Quanto dura il risultato di Lifting mid face?
I risultati durano mediamente 8-12 anni, con variazioni individuali legate all'età, stile di vita, qualità della pelle e predisposizione genetica all'invecchiamento.
Quali sono i rischi di Lifting mid face?
I rischi comuni includono gonfiore, lividi e intorpidimento temporaneo. Complicanze rare ma possibili sono infezioni, ematomi, cicatrici visibili e alterazioni della sensibilità permanenti.
Lifting mid face lascia cicatrici?
Le cicatrici sono strategicamente posizionate nell'attaccatura dei capelli e nelle pieghe naturali per renderle meno visibili.
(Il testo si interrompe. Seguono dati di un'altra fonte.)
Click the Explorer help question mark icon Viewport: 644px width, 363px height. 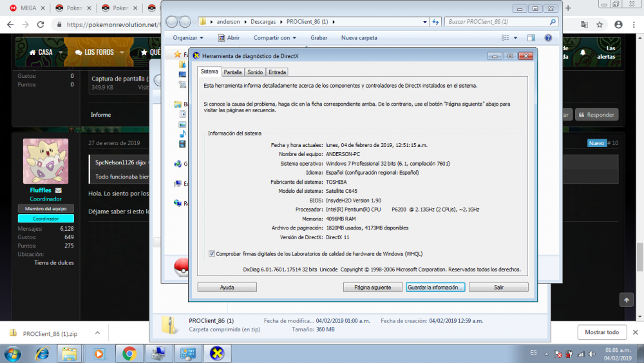[548, 38]
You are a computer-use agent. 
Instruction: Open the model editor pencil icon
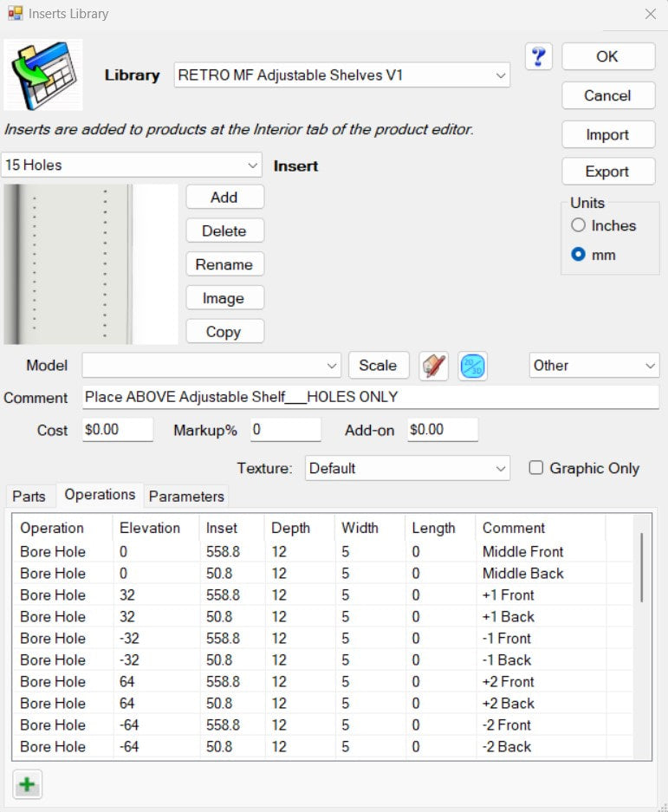pos(433,366)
Con il tempo tendono a schiarirsi e diventare quasi impercettibili.
Dopo quanto tempo posso tornare al lavoro?
È possibile tornare al lavoro dopo 10-14 giorni, quando gonfiore e lividi sono sufficientemente diminuiti e possono essere coperti con il trucco se necessario.
I risultati di Lifting mid face sono naturali?
Quando eseguito correttamente da un chirurgo esperto, il lifting mid face offre risultati molto naturali, ringiovanendo il viso senza stravolgere l'espressione o creare un aspetto "tirato".
Lifting mid face è permanente?
Non è permanente ma ha lunga durata. I tessuti continueranno ad invecchiare naturalmente, ma partendo da una condizione ringiovanita che si mantiene per molti anni.
A che età si può fare Lifting mid face?
L'età ideale è compresa tra 40 e 65 anni, ma più importante dell'età cronologica è la presenza di specifici segni di invecchiamento del terzo medio del viso.
Si può fare Lifting mid face in estate?
È preferibile evitare i mesi estivi a causa della necessità di proteggere le cicatrici dal sole. I periodi ideali sono autunno e inverno per un recupero ottimale.